David: It is interesting, and I think broadly it was meant to support the government’s initiative around C-26 and also the forthcoming [updated] national cybersecurity strategy. I will admit that there are some things I was pushing for my testimony that were quoted in the report, including the need to go beyond federally-regulated critical infrastructure [in legislation] to include other areas such as healthcare and food supply, and the need for a new framework for provincial and territorial co-operation [on cybersecurity]. I am deeply concerned that we’re going to continue to see have- and have-not provinces when it comes to cybersecurity resources. It’s a painful example in Canada of how we can’t seem to evolve our confederation to meet the governance challenges of a far different era than when our country was found in 1867, and certainly far different than when we got our modern constitution in 1982.

While here in Honolulu [this week] I got a chance to tour Pearl Harbor. I’ve been thinking back to a lot to the dialogue around a potential ‘Cyber Pearl Harbor’ and I think maybe some of us misinterpreted what the experts were talking about. They may have been warning us about what that actually means. I wonder if a ‘Cyber Pearl Harbor’ is just like the attack here we’re missing all the warning signs. We ignore and make assumptions about the relative safety of the systems we have in place. Just like how the U.S. Navy assumed that airdropped torpedoes wouldn’t work because the harbor here is so shallow. Or how communication systems broke down and critical warnings weren’t received until the last minute. The other thing about the Pearl Harbor story — and I think we’ve seen this a little bit in the Ukraine-Russia conflict — is that the Japanese thought it would be far more catastrophic attack than it was. While there was certainly a tragic loss of thousands of lives, most of the U.S. Navy ships were repaired and put back into service. The psychological effect that Japan hoped for in this surprise attack actually had the opposite effect. I wonder, as we think about this next decade and we think about offensive and defensive cyber, if we’re not making the same mistakes in history.
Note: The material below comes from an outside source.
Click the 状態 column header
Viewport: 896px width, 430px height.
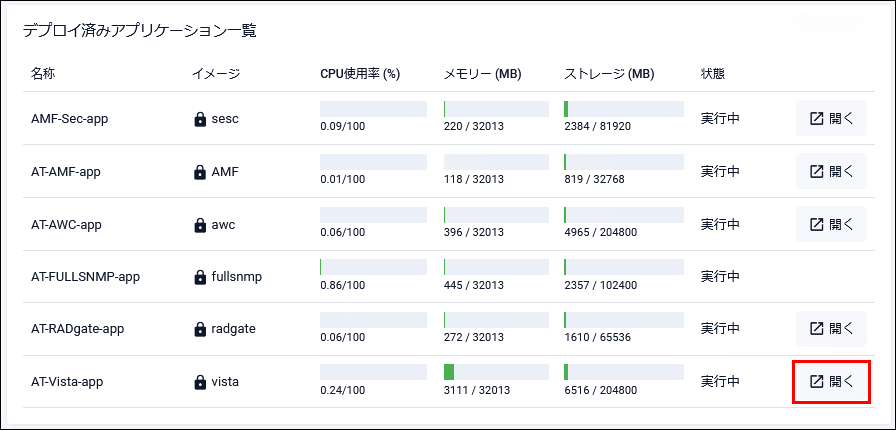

Howard: Another recommendation in this report is that the federal government look at a combined Canada-U.S. cyber defense command structure. Do you think this is a good idea and what’s the advantage?

David: I think there could be a huge advantage but I doubt the Americans will see much interest in it. Why would they? What exactly do we bring to the table these days in terms of capability? We have no equivalent to the U.S. Cyber Command. We have offensive cyber based capability within CSE (the Communications Security Establishment, which has the responsibility of protecting federal IT networks and cracking adversaries’ code) to whatever effect that has. But we simply haven’t put the resources into being a partner with the Americans. [See also this document about the Canadian Armed Forces cyber responsibilities]

I think we are very much at risk as being seen as freeloading once again, just like we have done for decades with NORAD. And I also don’t see the Americans trust us that much. We can look no further than the fact that Canada was cut out of the club with the new Australia-US-UK (AUSUK) military partnership. I mean, we are a pacific nation. One would have thought it would have made sense to include us, unless our previous foreign policy with respect to China and taking years to figure out what we were doing with Huawei has left us out in the cold. So while the committee might be recommending this, I don’t think the Americans would really care to have us at the party.

Howard: It will be interesting to see how fast or if the Canadian government decides to act on this report and how many of the recommendations it will put into force.